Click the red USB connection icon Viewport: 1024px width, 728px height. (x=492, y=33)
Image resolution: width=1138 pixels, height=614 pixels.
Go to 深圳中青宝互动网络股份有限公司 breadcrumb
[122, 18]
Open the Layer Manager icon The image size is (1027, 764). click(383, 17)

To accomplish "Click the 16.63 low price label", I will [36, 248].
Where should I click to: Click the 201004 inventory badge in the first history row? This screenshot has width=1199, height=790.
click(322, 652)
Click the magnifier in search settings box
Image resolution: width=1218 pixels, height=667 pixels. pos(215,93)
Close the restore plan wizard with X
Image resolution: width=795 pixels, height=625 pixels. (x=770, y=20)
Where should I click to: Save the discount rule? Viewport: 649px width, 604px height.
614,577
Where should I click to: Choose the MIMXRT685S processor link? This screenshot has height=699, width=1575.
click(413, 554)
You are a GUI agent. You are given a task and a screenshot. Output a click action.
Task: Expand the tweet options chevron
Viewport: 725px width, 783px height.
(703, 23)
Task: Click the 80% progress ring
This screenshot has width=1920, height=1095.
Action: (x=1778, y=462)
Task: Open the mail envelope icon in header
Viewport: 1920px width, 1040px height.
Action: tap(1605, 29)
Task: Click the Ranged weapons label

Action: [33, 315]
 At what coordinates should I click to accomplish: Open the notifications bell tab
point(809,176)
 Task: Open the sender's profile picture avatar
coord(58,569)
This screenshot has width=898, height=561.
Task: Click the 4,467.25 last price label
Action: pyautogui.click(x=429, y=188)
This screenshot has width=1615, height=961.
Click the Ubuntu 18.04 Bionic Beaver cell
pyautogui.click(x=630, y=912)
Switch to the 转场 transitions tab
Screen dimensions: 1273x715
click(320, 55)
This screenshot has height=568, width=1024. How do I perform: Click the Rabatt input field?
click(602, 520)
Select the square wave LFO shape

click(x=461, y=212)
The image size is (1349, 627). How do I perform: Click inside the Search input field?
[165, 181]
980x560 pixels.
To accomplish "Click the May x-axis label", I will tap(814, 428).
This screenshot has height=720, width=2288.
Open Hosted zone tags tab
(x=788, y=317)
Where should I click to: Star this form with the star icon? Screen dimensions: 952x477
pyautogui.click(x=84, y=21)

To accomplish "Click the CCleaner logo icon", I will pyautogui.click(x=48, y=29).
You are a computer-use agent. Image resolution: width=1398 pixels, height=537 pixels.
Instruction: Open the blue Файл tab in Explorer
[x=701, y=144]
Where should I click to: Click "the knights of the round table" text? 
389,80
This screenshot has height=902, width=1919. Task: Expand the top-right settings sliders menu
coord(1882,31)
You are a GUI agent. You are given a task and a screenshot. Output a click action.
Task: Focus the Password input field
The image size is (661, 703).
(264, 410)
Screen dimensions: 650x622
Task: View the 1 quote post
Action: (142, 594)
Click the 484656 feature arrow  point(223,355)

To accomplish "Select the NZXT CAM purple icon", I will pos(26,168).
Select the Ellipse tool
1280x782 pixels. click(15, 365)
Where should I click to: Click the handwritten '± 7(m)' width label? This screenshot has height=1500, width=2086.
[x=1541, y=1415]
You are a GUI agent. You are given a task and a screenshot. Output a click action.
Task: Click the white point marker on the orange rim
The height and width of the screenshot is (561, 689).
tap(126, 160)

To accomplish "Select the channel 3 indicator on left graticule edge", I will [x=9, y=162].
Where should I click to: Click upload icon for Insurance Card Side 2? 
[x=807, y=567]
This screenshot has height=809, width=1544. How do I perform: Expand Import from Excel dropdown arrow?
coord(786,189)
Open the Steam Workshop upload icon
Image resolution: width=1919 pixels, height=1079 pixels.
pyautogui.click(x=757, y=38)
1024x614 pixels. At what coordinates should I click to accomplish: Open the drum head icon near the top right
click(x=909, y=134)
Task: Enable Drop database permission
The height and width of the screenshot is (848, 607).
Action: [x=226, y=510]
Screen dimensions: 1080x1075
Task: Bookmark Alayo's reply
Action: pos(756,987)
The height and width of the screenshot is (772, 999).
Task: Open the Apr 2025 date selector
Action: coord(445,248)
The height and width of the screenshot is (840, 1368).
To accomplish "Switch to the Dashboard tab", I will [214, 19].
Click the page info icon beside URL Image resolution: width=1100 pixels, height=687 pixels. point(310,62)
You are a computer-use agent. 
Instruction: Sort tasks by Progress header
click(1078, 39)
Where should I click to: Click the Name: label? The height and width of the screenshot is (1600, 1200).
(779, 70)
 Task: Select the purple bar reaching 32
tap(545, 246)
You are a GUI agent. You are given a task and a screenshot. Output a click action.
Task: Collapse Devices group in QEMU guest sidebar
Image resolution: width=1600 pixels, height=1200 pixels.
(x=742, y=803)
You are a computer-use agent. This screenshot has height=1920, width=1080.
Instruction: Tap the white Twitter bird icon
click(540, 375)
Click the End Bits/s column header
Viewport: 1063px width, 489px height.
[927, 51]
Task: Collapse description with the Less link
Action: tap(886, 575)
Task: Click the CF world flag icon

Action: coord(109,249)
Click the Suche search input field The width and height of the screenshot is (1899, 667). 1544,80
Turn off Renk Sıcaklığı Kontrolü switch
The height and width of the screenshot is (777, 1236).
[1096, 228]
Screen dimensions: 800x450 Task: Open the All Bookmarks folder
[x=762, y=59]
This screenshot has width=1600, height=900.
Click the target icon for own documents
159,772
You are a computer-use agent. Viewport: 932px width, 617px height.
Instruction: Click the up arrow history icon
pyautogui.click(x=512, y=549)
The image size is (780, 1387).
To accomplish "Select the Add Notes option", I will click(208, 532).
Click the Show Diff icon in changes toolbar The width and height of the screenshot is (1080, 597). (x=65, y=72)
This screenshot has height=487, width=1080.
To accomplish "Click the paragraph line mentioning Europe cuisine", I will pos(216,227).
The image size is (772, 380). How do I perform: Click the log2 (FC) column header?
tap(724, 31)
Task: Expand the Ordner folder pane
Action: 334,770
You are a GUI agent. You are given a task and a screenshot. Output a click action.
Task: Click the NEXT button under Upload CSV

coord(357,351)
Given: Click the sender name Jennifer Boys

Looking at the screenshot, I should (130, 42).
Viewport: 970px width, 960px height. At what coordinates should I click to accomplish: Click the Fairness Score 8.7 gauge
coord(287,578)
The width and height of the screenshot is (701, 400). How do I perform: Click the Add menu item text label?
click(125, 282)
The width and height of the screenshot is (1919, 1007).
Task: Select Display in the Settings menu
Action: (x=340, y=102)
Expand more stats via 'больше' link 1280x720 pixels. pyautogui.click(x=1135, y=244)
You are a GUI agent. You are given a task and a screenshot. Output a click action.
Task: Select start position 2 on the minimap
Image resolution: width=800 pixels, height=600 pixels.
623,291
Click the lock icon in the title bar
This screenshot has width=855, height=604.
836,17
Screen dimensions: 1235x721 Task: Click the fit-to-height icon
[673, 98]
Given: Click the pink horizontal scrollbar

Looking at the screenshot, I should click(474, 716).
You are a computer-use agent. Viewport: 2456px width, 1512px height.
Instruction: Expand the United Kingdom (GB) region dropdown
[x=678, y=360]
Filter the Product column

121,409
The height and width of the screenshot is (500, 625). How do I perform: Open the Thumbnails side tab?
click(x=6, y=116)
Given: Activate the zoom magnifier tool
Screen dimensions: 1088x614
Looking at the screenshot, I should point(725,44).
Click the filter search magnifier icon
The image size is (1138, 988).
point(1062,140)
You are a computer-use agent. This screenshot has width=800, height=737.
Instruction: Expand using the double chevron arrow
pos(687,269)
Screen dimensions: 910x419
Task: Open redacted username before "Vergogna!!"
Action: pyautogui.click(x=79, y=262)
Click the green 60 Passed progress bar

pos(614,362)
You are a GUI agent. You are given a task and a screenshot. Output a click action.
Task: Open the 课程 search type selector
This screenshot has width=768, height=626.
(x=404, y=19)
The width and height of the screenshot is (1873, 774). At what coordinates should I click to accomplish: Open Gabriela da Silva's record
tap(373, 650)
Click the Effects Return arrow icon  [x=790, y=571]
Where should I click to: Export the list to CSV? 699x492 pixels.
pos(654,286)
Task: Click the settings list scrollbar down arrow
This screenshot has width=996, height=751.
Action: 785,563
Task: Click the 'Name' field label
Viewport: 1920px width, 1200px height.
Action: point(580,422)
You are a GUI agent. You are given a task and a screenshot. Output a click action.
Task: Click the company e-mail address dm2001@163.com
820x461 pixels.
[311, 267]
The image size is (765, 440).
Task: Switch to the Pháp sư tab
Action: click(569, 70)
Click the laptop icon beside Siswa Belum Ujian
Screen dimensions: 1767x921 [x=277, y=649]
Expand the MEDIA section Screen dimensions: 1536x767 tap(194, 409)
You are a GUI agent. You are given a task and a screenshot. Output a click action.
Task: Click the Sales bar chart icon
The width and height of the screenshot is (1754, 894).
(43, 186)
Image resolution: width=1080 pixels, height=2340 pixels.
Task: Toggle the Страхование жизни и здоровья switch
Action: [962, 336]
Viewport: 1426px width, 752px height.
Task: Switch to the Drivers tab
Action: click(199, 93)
• • •
Where does the word "mail" appear in the listing? List each line that holds it.

Task: Open the mail envelope icon in header
Task: Click the company e-mail address dm2001@163.com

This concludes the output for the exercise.